EXTRACT.
- More Filesystems than You Can Shake a Memory Stick at
- ext3: Backward-Compatible, Upwardly Mobile
- JFS: IBM Really, Really Supports Linux
- ReiserFS: A Pioneering Mobile Target
- XFS: User-Tested, Mother Approved
- Summary
JFS: IBM Really, Really Supports Linux
Say what you want about IBM and its traditional taste in clothing, but IBM has come out of the Linux closet in a big way. IBM is one of the staunchest supporters of Linux, and is one of its heaviest promoters as an enterprise business solution. IBM shocked everybody when it invested heavily in the Apache Web server project in 1998some of the most surprised people being IBM employees who were working on other Web servers and barely heard the huge flushing noise before they had to scramble to find other projects.
To the benefit of the entire Linux community, IBM has also released some of its most interesting and innovative software projects to the Open Source community. Two of these are discussed in this series of articles: OpenAFS, the open-source version of IBM's AFS distributed filesystem product; and JFS, its Journal File System, which is the subject of this section.
JFS is IBM's full journaling filesystem, originally developed for use on its AIX and OS/2 systems, but now released to the Open Source community via the Gnu Public License (GPL). This history gives JFS some advantages over newer journaling filesystems such as ReiserFS because the code base has undergone extensive testing under other operating systems.

GIVEN EXERCISE 1. Name every filesystem that has its own section title in the list at the start of the article on Linux filesystems.
GIVEN EXERCISE 2. Continue the article on Linux filesystems, picking up right after its final sentence about JFS.
The material comes from a separate source unrelated to the article on Linux filesystems.

PROVIDED DATA.
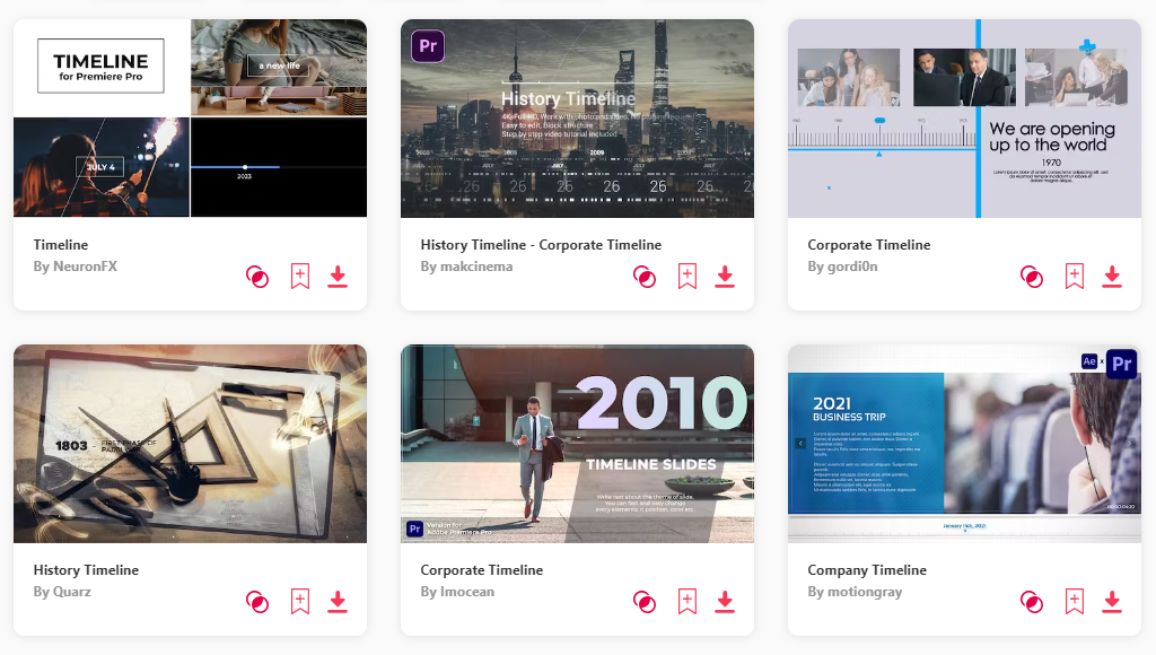Download the Corporate Timeline by gordi0n template
Screen dimensions: 1156x655
[x=1111, y=276]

TASK RESULT 1. ext3, JFS, ReiserFS, XFS

TASK RESULT 2.
JFS is a full 64-bit filesystem, giving it a potential capacity of between 512 terabytes and 32 petabytes per filesystem, depending on the block size used when a filesystem is created. In theory, JFS supports block sizes of 512, 1024, 2048, and 4096 bytes, but only the block size of 4096 bytes is currently supported in Linux. Like other 64-bit filesystems under Linux at the moment, the true capacity of JFS is limited by constraints within the Linux VFS layer, so the actual maximum capacity of a JFS filesystem in the 2.4 Linux kernel family is 16 terabytes, based on VFS limitations.
Certain aspects of JFS use their own terminology, which shouldn't surprise anyone accustomed to using products from IBM. IBM uses the term "aggregate" to refer to a pool of available storage such as a formatted disk partition, formatted disk, or logical volume. One or more filesets (what we would typically think of as filesystems) can then be created and managed within an aggregate using the mkfs.jfs utility. Both aggregates and filesets therefore contain superblock and related information about the storage that they represent.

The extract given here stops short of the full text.